Джемм открыл было рот для очередной индейской мудрости, но Банион остановил его движением руки, дав понять, что не в состоянии переварить больше ни одного изречения излюбленного Джеммом шошонского[98] философа, каким бы чертовски мудрым тот ни был. Джемм любил выставлять напоказ свое происхождение, несмотря на то, что в его внешности не было ровным счетом ничего индейского. Вместо обычного галстука он носил ковбойский галстук «боло»[99] с зажимом в виде медвежьей лапы, ковбойскую шляпу и сапоги, сшитые из кожи ящерицы-ядозуба. У себя дома, в Айдахо, он держал пуму-кугуара, а также охотился на лосей в Скалистых горах с луком и стрелами, снабженными кремниевыми наконечниками, собственноручно выточенными его чувственно-неотразимой супругой Блисс. По слухам (которые он, кстати, не опровергал), в тайнике у себя в кабинете Джемм хранил череп самого Кастера.[100] Перед каждым процессом он постился и ходил в выстроенную на заднем дворе индейскую парильню,[101] чтобы как следует подготовиться к предстоящей схватке.
Разумеется, его братья по цеху догадывались, что все эти яркие побрякушки – всего лишь приманка для журналистов, перед которыми Джемм почтительно расшаркивался. И они платили ему той же монетой. И в самом деле, какого адвоката скорее предпочтет пресса – того, кто цитирует судью Брандейса[102] и играет в гольф, или того, кто на досуге убивает из лука огромных рогатых лосей и заявляет, что он – прямой потомок Сидящего Быка?[103] Неотразимое обаяние Джемма и его искрометный юмор позволили ему стать ведущим собственного телешоу, недвусмысленно названного «Лучший защитник», которое, правда, вскоре прекратило свое существование по причине чрезвычайно низкого рейтинга. Однако Джемм не сдавался, мечтая заполучить шоу назад, ведь его все реже останавливали на улице с просьбой дать автограф.
Несмотря на скептические усмешки коллег, Джемм считался одним из лучших адвокатов по уголовным делам. Если в минуту слабости вам, не дай бог, случилось бы замочить свою дражайшую половину, или быть замешанным во многомиллионной растрате, или сбросить в ближайший водоем токсичные отходы, Джаспер Джем стал бы вашим единственным спасением. Он умел находить общий язык с присяжными. Кто, кроме Джемма, смог бы убедить жюри присяжных, что когда его клиент, Трэйси Ли Бодро, взорвал ядерный объект в Джероме, штат Теннесси, действиями того руководило ЦРУ при помощи вживленного в грудь электрокардиостимулятора? Когда речь заходила о правительственных заговорах, Джемм не знал себе равных. То-то он развернулся бы, подвернись ему подобное дело.

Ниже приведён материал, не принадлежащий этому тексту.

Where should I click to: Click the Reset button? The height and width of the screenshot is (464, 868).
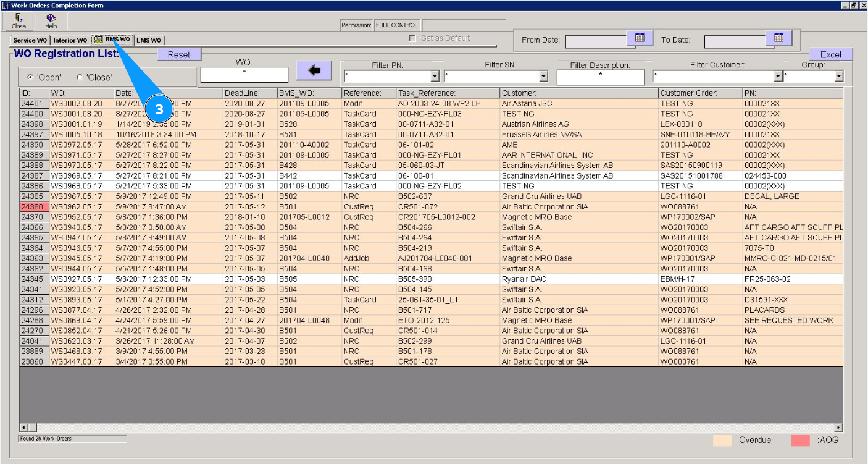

Шла восемнадцатая неделя процесса. Джемм произнес пламенную вступительную речь, в которой намекнул, что правительство само взорвало «Селесту», чтобы обеспечить ВПК минимум год бесперебойной работы… «Протестую!» – то и дело истерически выкрикивал обвинитель. В общем, речь Джемма была далека от шедевра; да и сам процесс едва ли напоминал драму. Откуда только берутся все эти душещипательные сюжеты, недоумевал Банион.

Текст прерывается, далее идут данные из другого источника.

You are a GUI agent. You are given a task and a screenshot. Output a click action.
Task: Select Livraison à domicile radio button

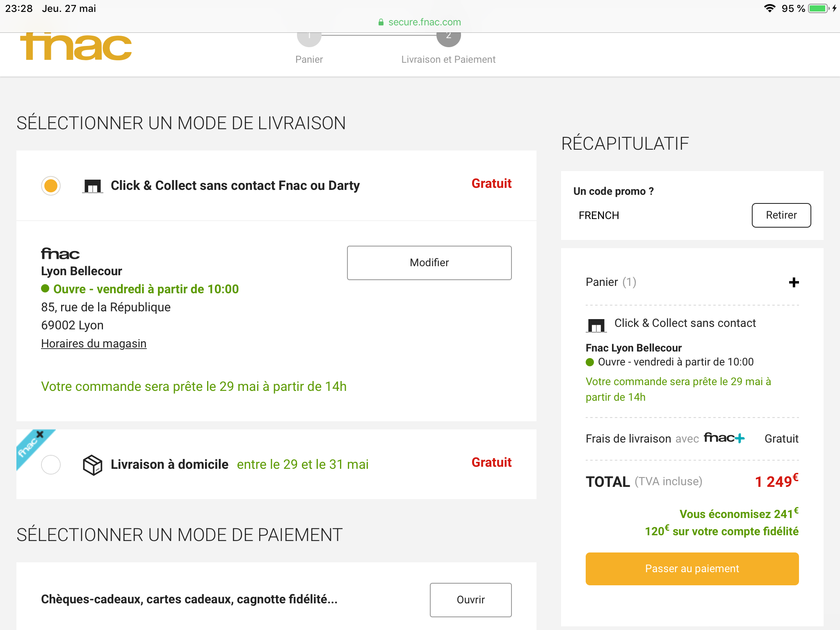click(x=51, y=465)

Стратегия Джемма, помимо «обычного» превращения присяжных в отупелых зомби, которыми он мог вертеть по своему усмотрению, заключалась в том, чтобы: а) оспаривать все, что говорит обвинитель, включая «доброе утро, дамы и господа»; б) отвергать обвинение в умышленном убийстве; в) посеять в головах присяжных сомнения в том, что его клиент виновен в государственной измене. Последний пункт был самым серьезным из пятидесяти восьми предъявленных обвинений, ибо предусматривал смертную казнь.

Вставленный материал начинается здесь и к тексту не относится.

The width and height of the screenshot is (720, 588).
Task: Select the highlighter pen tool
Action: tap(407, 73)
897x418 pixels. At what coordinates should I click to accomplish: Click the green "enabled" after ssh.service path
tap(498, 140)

НАСА еще предстояло выяснить, что именно послужило причиной взрыва «Селесты». Задачка была не из простых, поскольку станция разлетелась на мелкие куски. На данный момент их интересовал механизм самоуничтожения, который, по идее, должен был сработать в случае серьезной неполадки. Разумеется, он не был запрограммирован на взрыв вследствие того, что президент Соединенных Штатов нажмет на пусковую кнопку.
Взрыв станции повлек за собой радиоактивное загрязнение атмосферы. Проигравший выборы экс- президент оказался втянутым в нескончаемую тяжбу с НАСА, обвинявшим его в том, что он якобы приказал сдвинуть дату запуска. Высшее руководство НАСА с позором отправили в отставку. А теперь настал черед Баниона расплачиваться по счетам.
Изначально ему был предъявлен целый список обвинений: начиная от призывов к насилию и заканчивая подстрекательством к мятежу, уничтожению объекта федеральной собственности, умышленному убийству, и прочее, и прочее. Некий мистер Ньюберт Фигг семидесяти двух лет от роду, пенсионер, бывший работник апельсиновой плантации из близлежащего городка Оналола, отправился на мыс Канаверал, чтобы поглядеть, «из-за чего весь этот шум», рассказывала потом безутешная вдова. Когда «Селеста» взорвалась, у мистера Фигга случился третий и последний в его жизни сердечный приступ. Американское правительство – ибо именно Американское правительство выступало против Джона Оливера Баниона, – жаждало повесить на него решительно все, включая сердечный приступ. Дело в том, что, сформировав Народную Армию, Банион нарушил общественный порядок, что и стало причиной сердечного приступа бедного мистера Фигга, а затем и его смерти.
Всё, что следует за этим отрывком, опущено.